## ABOUT THIS EXERCISE:
Filter out every line below that lacks "Maior", and copy the rest.

Records contained in a dataset
◆ ◆ ◆
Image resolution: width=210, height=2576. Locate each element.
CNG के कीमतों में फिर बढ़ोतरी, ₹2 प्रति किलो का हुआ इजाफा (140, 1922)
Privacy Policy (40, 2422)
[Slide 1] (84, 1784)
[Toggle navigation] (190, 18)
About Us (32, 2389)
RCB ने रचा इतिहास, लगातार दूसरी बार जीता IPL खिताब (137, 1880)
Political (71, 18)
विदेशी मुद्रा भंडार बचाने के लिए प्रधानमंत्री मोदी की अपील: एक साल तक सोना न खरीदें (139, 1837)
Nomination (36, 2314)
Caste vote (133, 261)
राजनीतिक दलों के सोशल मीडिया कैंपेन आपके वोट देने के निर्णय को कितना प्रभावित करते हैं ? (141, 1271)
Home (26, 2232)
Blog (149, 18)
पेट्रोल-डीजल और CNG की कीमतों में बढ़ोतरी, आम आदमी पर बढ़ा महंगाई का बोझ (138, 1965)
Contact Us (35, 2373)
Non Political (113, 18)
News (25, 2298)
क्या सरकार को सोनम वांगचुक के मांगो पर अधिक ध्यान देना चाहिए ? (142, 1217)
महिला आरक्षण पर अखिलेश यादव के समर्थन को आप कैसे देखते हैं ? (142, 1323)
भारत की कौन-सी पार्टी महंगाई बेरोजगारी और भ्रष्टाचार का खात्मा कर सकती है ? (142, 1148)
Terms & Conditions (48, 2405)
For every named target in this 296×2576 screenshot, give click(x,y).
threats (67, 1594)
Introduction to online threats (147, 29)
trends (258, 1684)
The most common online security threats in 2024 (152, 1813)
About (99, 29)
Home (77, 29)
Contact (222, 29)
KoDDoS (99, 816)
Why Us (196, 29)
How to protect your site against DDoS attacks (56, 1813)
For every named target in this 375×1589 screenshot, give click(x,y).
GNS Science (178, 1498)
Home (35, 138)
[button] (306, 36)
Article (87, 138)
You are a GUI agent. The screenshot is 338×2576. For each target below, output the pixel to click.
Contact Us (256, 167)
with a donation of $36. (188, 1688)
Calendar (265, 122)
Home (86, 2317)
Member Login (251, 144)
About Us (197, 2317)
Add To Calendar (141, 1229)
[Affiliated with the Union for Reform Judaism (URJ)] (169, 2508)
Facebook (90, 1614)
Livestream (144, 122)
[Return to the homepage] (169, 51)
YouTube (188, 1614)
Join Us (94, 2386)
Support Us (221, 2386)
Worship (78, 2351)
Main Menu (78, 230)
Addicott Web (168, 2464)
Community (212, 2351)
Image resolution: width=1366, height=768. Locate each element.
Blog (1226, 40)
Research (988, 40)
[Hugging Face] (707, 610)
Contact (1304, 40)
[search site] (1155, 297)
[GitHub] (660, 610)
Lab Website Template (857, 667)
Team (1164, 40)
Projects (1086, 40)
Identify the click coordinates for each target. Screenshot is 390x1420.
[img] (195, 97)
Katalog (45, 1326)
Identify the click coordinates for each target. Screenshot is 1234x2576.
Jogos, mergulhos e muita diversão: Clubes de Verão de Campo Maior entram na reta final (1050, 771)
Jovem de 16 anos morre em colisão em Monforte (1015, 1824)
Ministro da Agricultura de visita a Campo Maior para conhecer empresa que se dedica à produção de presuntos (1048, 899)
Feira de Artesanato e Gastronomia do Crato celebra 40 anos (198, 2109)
◆ ◆ ◆
## TASK RESULT:
Jogos, mergulhos e muita diversão: Clubes de Verão de Campo Maior entram na reta final (1050, 771)
Ministro da Agricultura de visita a Campo Maior para conhecer empresa que se dedica à produção de presuntos (1048, 899)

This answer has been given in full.